I love this post, Cynthia. Isn't it the truth? As a kid, shoot, as of NOW, I still hold on to too many things that I have no idea why I have. I should stay out of dollar stores, because instead of buying one $20 item, I come home with twenty treasures that I have to find a home for.

I've recently overhauled and axed characters (as you know) and am actually working on the emotional line of my story instead of just the outside "stuff" - instead of adding character upon character, scene upon scene, fact upon fact.

And it is neater, cleaner, more precise. I can see things I couldn't before I removed all that "clutter." ;-)

Patty Blount said...

What great insight, Cynthia! I have a hard time with that whole 'murder your darlings' concept when it comes to slashing word count. Ugh! But neat and clean and uncluttered is definitely preferable.

Piedmont Writer said...

Monster Baby and I have the same fight. However, I don't know which one of us is worse. I've save most of her little onesies and a diaper from the hospital. I have pillowcases that are so old and faded they can't even be used for rags. She has every single toy she's ever been given, even if it's broken. And she keeps rocks.

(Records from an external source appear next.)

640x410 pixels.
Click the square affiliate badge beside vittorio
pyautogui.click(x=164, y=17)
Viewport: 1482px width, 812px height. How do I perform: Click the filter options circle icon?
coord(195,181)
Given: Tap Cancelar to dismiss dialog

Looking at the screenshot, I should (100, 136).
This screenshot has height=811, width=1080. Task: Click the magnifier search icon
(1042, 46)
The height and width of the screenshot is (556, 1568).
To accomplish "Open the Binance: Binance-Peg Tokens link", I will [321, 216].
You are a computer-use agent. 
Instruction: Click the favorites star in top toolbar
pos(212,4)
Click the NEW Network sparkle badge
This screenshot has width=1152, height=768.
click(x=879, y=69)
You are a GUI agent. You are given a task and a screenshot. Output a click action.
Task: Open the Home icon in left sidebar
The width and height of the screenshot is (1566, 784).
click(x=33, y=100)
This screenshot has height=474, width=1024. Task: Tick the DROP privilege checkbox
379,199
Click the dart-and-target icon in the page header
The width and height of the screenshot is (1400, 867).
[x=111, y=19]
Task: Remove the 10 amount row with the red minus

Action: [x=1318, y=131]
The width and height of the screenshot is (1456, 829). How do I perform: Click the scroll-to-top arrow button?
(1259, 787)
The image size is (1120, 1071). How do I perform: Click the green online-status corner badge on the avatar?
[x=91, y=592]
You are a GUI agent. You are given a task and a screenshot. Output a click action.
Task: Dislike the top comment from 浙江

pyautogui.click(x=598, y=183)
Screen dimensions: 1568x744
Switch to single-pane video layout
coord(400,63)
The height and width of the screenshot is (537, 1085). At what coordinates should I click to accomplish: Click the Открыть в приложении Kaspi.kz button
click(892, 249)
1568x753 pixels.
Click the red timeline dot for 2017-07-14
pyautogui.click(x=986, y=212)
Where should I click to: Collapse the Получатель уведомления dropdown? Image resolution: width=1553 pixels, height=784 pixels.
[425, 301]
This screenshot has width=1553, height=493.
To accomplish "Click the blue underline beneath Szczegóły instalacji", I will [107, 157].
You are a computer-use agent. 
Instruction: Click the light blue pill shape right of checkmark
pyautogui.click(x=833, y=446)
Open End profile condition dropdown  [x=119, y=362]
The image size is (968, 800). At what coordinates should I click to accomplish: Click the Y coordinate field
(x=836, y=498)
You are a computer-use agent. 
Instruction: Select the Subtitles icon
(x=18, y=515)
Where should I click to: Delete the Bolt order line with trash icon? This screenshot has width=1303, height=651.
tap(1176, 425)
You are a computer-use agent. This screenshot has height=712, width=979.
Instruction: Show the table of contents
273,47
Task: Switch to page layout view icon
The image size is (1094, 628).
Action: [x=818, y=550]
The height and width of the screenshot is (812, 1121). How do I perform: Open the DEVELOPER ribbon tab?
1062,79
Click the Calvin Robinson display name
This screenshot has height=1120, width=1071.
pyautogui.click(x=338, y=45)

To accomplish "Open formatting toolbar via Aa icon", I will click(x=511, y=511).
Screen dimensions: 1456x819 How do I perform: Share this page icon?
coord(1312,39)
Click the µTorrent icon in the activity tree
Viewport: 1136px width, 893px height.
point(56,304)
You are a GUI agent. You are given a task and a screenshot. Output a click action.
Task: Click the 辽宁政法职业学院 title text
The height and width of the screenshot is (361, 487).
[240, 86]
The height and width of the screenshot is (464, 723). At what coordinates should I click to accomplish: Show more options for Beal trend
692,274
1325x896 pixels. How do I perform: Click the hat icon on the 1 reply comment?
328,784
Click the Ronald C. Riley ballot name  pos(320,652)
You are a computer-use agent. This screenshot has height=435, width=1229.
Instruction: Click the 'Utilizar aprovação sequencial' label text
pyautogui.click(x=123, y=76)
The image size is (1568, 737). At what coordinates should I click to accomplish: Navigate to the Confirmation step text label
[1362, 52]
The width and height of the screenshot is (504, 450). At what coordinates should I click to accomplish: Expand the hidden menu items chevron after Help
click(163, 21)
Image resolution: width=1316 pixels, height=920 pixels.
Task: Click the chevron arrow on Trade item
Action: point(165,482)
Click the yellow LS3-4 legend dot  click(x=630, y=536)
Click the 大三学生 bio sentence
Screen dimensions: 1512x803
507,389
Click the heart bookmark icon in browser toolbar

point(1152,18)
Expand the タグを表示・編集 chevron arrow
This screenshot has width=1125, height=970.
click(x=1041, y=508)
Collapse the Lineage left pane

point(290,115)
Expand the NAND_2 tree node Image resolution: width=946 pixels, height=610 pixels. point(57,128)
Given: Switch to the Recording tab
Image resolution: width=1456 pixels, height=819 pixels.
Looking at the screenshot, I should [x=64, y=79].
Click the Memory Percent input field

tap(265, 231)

She starts school next week and I am going to go through the whole house before I start on my revisions. Cleaning up and cleaning out. I can't wait.

Stephanie McGee said...

It's like you scanned my brain while I was asleep and saw that I was going through the same project woes. Seriously.

But there are so many other ideas up there that it's time to let go. And I'm realizing this.

It's a tough choice, though.

Linda G. said...

So true. And timely, too. Just yesterday I finally excised a scene in my WIP. I LOVE that scene. But it's...unessential. I'd been trimming it bit by bit, trying to hold on to some part of it, but finally worked up the nerve to just get rid of it.

Then this morning I was about to go put it all back...until I read your post. I'm taking it as a sign that I should stick to yesterday's decision. :)

abby mumford said...

i too find it quite difficult to let go of things. in life. and in my manuscript. i am nearing the point where i have to decide if i should let it go and work on something new or if i should pull out the sell/give boxes and pick apart my story to then build it up and make it stronger.

lots to ponder. great post!

Cynthia Reese said...

Jessica, I've found that I have to stay out of stores altogether and never, ever do garage or yard sale trips, or The Kiddo will come back with LOADS of treasures. And yes, aren't we blind to clutter until it's gone?

Patty, I'm STILL not good with murdering my darlings ... I am glad for word processing software that lets me tuck those KBs somewhere for future use!

Anne, I'm not alone? I have a compadre? A sympatico? It's good to know that there are girl-babies out there who save rocks! My condolences and congrats, because it sounds like Monster Baby is as wonderfully imaginative as The Kiddo!

Stephanie, we writers were all issued the SAME brain, didn't you know that? ;-)

Linda_G, me? Rubbing off on YOU? Wow. I'm terrified. The world order is topsy-turvy! (No, really, yay that I could help you stick to a decision! Hope it pays off!)

Abby, picking things apart is one of the most difficult tasks I've ever faced in writing -- and in life. I'm so impatient ... why can't it work the first time?!

Tawna Fenske said...

Hey, I have a cedar chest that looks almost exactly like that!

Wait a minute...I haven't seen that for awhile. Have you been thieving again?